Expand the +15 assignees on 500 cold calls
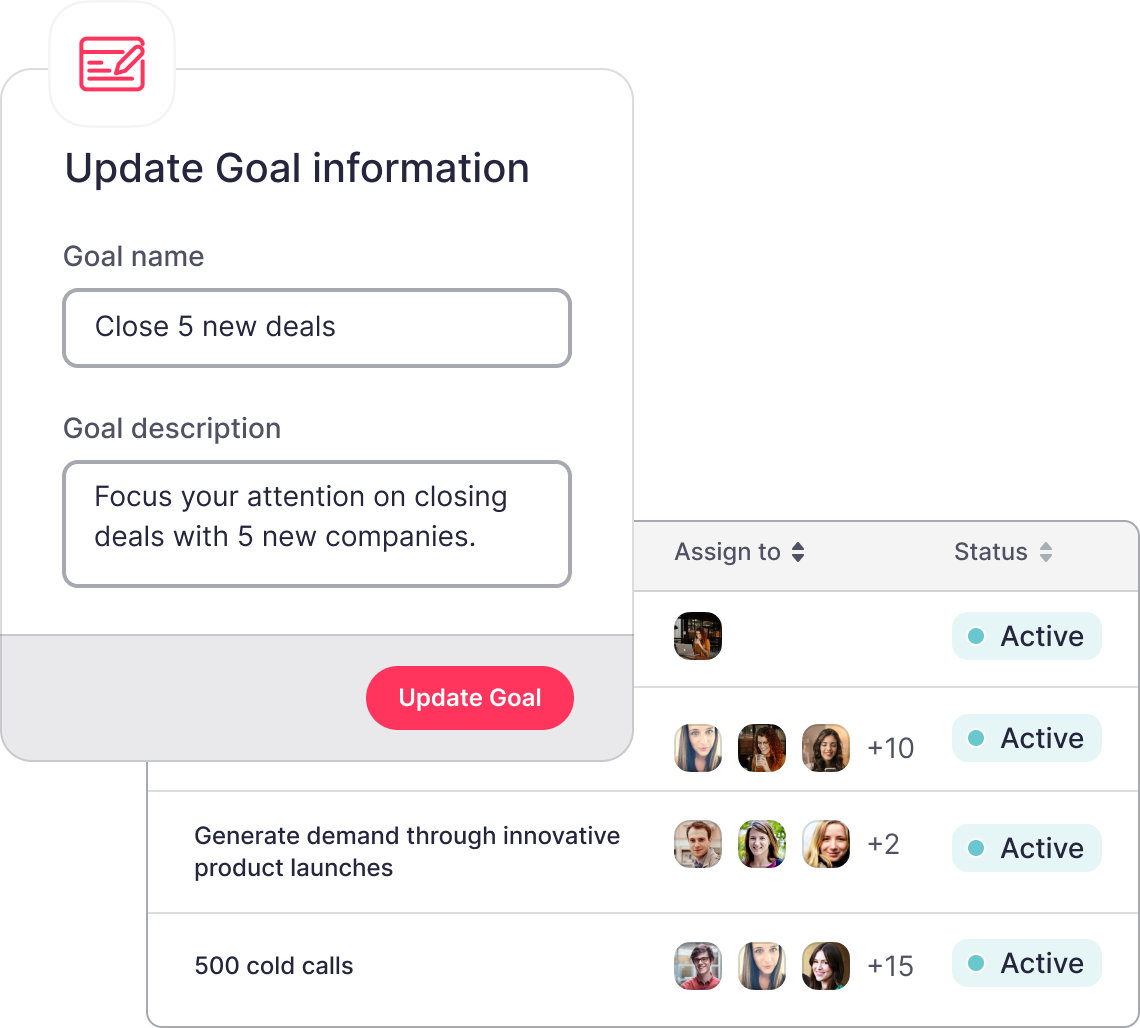pos(891,965)
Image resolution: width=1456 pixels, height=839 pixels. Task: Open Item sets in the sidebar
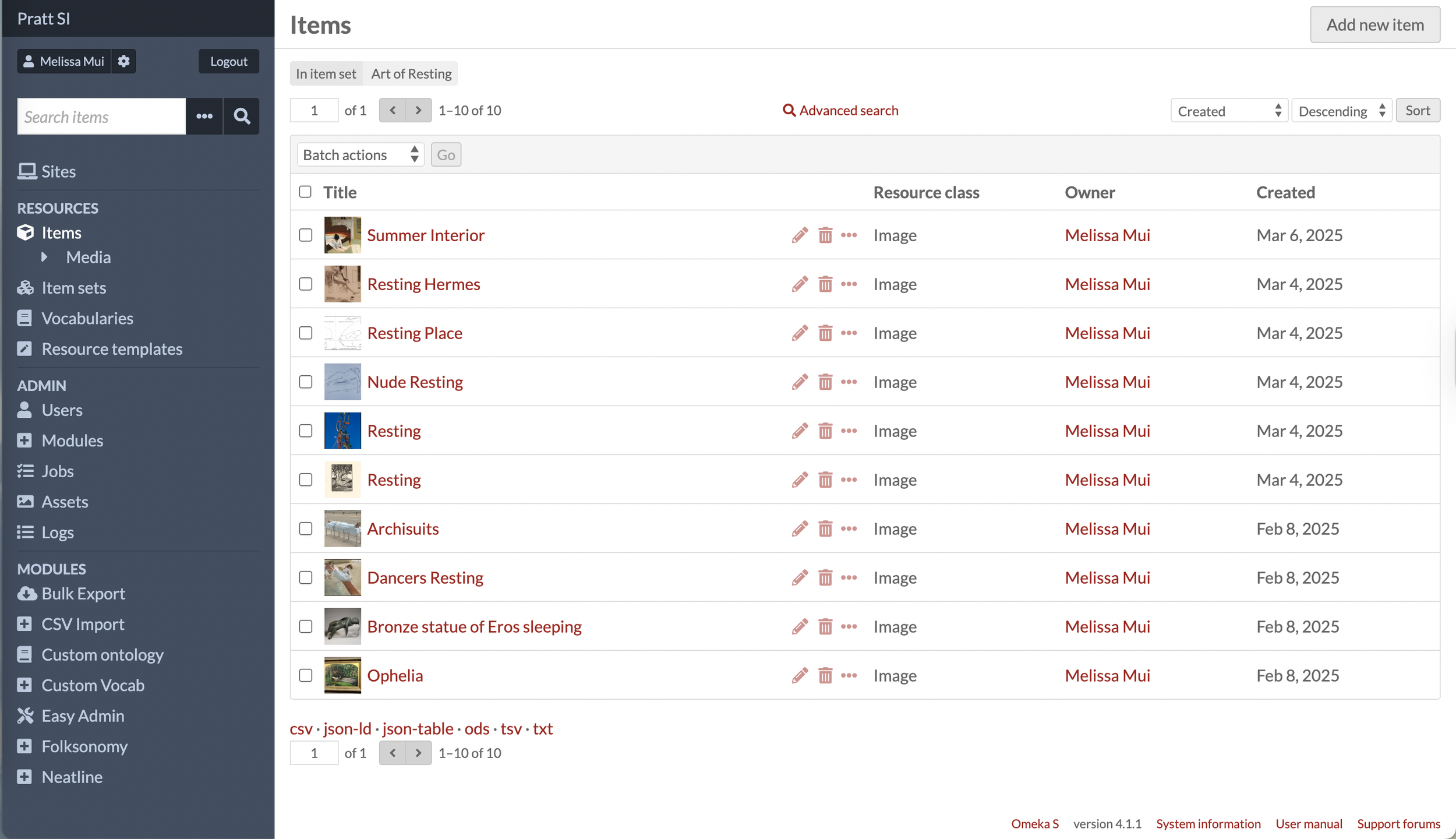coord(73,288)
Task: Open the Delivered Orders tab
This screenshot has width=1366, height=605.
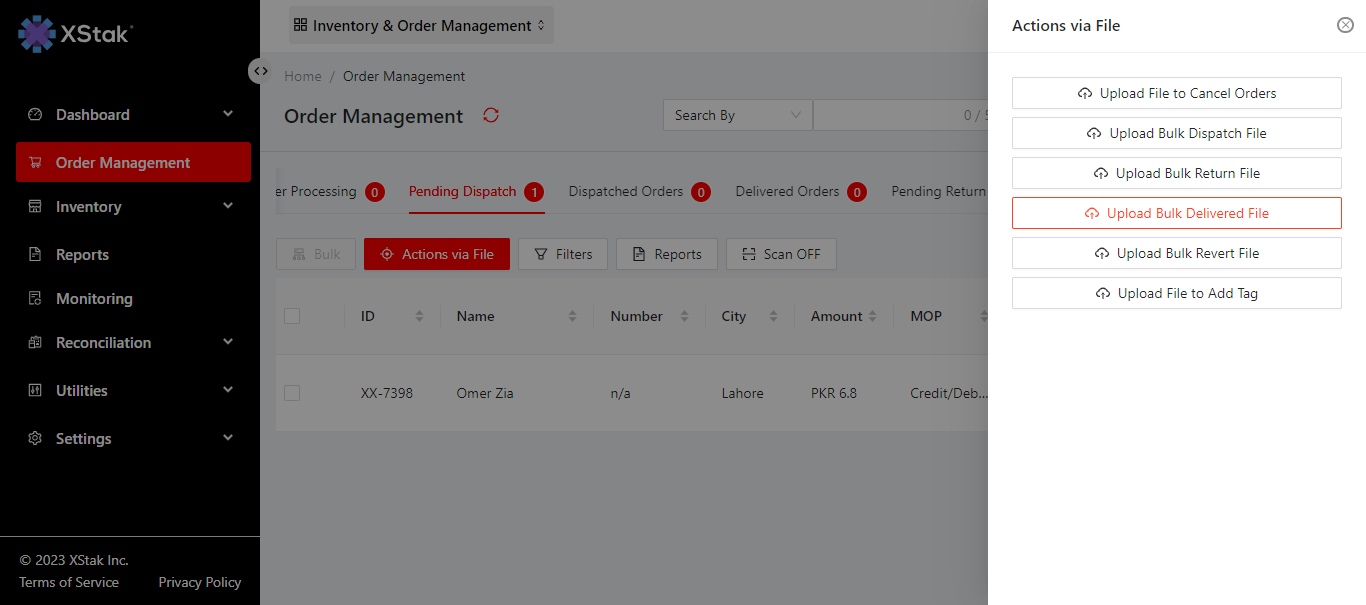Action: pyautogui.click(x=787, y=191)
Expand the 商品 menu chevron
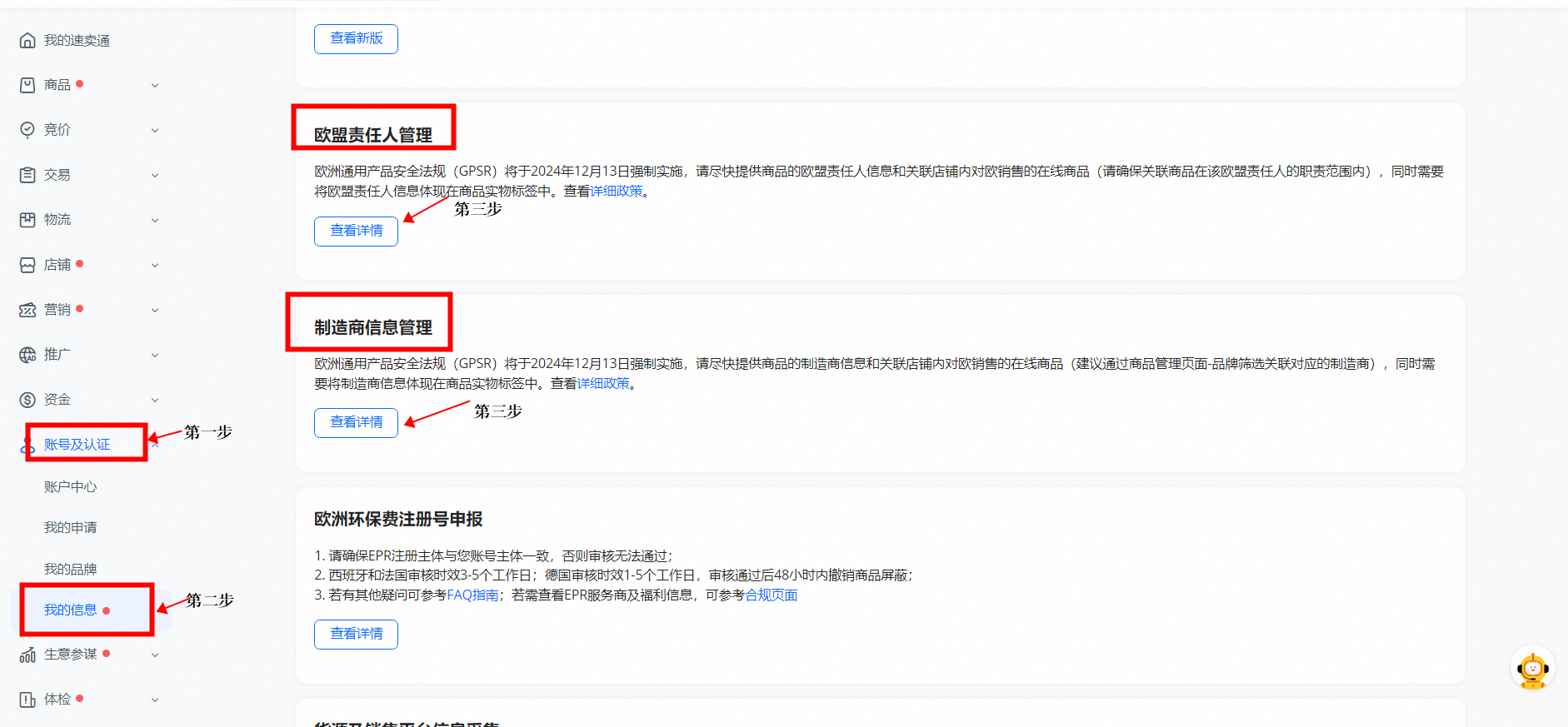 click(155, 85)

* * * *

**Exercise brief**: Rewrite the lines above with every "Expand" replaced by "Toggle", changing nothing else. Leave the pictures out of your answer.

**Task output**:
Toggle the +15 assignees on 500 cold calls
pos(891,965)
Image resolution: width=1456 pixels, height=839 pixels. Task: Open Item sets in the sidebar
coord(73,288)
Task: Open the Delivered Orders tab
This screenshot has width=1366, height=605.
Action: pyautogui.click(x=787, y=191)
Toggle the 商品 menu chevron
 click(155, 85)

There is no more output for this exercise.